Task details —
Transcribe the full listing word for word, leaving nothing out.

Information given —
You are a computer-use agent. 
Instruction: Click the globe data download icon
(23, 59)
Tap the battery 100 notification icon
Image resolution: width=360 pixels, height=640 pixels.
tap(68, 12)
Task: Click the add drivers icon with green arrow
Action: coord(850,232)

Written response —
You are a computer-use agent. 
Instruction: Click the globe data download icon
(23, 59)
Tap the battery 100 notification icon
Image resolution: width=360 pixels, height=640 pixels.
tap(68, 12)
Task: Click the add drivers icon with green arrow
Action: coord(850,232)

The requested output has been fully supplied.